“The whole world has been impacted by the ongoing pandemic and even in Sri Lanka, most industries have been affected,” said the CEO of Nations Trust Bank Priyantha Talwatte, as he described the state of the local banking sector.
He added that “during the pandemic, various sectors were affected in different ways but not equally,” elaborating also that “since the impacts have been uneven, some segments recovered at a much quicker pace while others will take longer.”
Talwatte continued: “Unlike any other time in recent history, there were many restrictions on travel and physical activity involving social interaction. As such, all business models that operated in this manner were affected – including banks.”
While the digitalisation of Sri Lanka’s banking sector has been progressing at a rapid pace, he noted that this transformation has been widely embraced across the world as a result of the threat to physical models.

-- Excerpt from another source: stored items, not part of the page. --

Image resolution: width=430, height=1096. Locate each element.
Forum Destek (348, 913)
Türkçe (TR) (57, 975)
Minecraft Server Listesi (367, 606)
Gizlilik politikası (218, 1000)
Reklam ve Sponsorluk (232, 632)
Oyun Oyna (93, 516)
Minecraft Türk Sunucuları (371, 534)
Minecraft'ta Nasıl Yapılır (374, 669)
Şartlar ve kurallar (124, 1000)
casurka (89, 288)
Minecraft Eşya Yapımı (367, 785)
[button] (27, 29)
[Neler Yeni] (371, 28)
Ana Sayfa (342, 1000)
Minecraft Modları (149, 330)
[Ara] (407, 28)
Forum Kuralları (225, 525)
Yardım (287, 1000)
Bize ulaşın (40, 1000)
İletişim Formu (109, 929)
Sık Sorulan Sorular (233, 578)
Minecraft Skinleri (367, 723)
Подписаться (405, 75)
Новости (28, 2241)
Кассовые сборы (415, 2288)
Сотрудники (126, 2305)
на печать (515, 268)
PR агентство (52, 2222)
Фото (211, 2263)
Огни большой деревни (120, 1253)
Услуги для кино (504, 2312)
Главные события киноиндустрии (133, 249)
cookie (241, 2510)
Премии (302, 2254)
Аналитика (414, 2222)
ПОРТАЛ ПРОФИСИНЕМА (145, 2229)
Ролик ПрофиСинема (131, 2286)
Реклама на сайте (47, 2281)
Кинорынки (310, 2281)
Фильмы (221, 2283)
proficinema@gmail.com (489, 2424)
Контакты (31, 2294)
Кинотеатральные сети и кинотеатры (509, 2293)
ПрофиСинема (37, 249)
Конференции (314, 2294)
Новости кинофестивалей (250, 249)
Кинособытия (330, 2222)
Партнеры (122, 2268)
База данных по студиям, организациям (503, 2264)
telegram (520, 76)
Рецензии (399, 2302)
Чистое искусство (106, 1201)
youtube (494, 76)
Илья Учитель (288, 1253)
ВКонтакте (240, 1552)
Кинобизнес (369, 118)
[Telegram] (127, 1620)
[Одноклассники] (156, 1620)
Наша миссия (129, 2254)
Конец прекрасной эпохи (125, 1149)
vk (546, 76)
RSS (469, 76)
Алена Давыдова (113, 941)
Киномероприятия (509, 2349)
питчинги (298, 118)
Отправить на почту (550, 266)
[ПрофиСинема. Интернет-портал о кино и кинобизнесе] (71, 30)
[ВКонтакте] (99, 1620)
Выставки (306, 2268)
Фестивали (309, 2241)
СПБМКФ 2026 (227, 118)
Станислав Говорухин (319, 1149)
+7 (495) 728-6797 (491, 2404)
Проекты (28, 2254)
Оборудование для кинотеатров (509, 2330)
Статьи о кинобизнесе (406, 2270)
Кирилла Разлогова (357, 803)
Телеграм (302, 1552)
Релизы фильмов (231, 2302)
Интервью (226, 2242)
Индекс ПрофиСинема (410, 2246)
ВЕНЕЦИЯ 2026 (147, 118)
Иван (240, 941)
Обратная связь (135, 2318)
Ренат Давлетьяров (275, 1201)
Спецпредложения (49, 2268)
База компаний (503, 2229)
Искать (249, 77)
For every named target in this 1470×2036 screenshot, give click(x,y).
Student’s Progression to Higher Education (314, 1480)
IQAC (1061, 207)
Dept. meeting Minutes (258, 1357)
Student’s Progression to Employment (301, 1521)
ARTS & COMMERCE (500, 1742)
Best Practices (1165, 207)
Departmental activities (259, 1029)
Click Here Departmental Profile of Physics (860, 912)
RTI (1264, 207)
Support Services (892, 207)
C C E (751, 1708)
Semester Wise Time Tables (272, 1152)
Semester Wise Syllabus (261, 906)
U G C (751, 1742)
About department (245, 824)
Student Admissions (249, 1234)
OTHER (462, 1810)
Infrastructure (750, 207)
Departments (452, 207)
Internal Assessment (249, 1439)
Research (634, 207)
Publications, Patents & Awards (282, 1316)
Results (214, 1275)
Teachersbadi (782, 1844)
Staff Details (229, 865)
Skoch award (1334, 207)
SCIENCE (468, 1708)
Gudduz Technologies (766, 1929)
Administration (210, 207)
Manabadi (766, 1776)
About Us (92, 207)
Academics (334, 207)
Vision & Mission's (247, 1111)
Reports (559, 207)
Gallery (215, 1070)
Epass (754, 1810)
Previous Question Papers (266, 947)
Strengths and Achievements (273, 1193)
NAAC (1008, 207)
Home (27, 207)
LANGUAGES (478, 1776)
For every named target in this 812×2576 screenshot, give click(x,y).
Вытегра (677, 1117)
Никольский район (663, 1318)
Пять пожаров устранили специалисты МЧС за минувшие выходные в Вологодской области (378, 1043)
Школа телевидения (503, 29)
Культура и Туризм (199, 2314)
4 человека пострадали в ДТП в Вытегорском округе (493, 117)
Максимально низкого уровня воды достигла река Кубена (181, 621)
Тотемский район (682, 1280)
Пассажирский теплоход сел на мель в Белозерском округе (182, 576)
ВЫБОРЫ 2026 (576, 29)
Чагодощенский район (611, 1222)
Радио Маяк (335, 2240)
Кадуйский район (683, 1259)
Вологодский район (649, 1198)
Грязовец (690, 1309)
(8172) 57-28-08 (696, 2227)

“In the banking sector, there were early adopters whereas some had not embarked on the digital journey at all,” he observed, stressing that the pandemic has motivated more businesses to implement digital models and these changes are here to stay.
Expanding on this, Talwatte declared: “This will have a permanent impact on the post-pandemic environment and digital implementation, and many of those who did not pursue these changes prior to COVID-19 will be rushing to implement initiatives to enable digital delivery services.”
In the financial services industry, the acceleration of digital adoption raises concerns about data security. Given this reality, banks must take measures to protect customers’ personal information.
“There is never an end state as security is an ongoing journey,” Talwatte maintained, adding: “As things evolve, you must improve your game. You cannot pursue digital without considering security, and the regulator and other supporting institutions have taken efforts to ensure the safety and privacy of data used in the digital era.”
Against this backdrop, the banking sector will face challenges when it comes to identifying which industries need help to adapt to the new landscape.
In his view, the “smoothing effects” of the government’s interventions have been welcome; and although the first quarter of this year is likely to be similar to the last quarter of 2020, economic activity is expected to pick up in the second half of 2021. This is to be driven by the prospect of vaccines, therapeutics and herd immunity.
Earlier this year, Central Bank of Sri Lanka Governor Deshamanya Prof. W. D. Lakshman pledged to establish a “permanent single digit interest rate structure” in the country. Talwatte explained that this would support existing borrowers when it comes to servicing facilities while encouraging new investments.
However, there may be negative impacts on certain groups such as senior citizens and retirees without alternative investment options to compensate.
Commenting on the steps taken to draft a new banking act, he highlighted an area of concern: “A great deal of work has been done over the years to safeguard borrowers but in my view, not enough to protect lenders.”
According to him, sufficient protection would give rise to a democratisation of credit.
“While we may think credit is accessible, it’s not available to everyone,” he maintained, citing the existence of more than 1,000 unregistered leasing companies beyond the formal banking sector.
Talwatte acknowledged that the idea of protecting borrowers and lenders may seem contradictory but believes that not doing so could harm the former as some are driven away from formal lending sectors as a result.
As for the outlook for the banking sector, Talwatte reiterated the hope of economic activity rebounding in the second half of this year and the country emerging from sluggish conditions: “As we come out of 2020 – when growth contracted – there is room to accelerate and move forward.”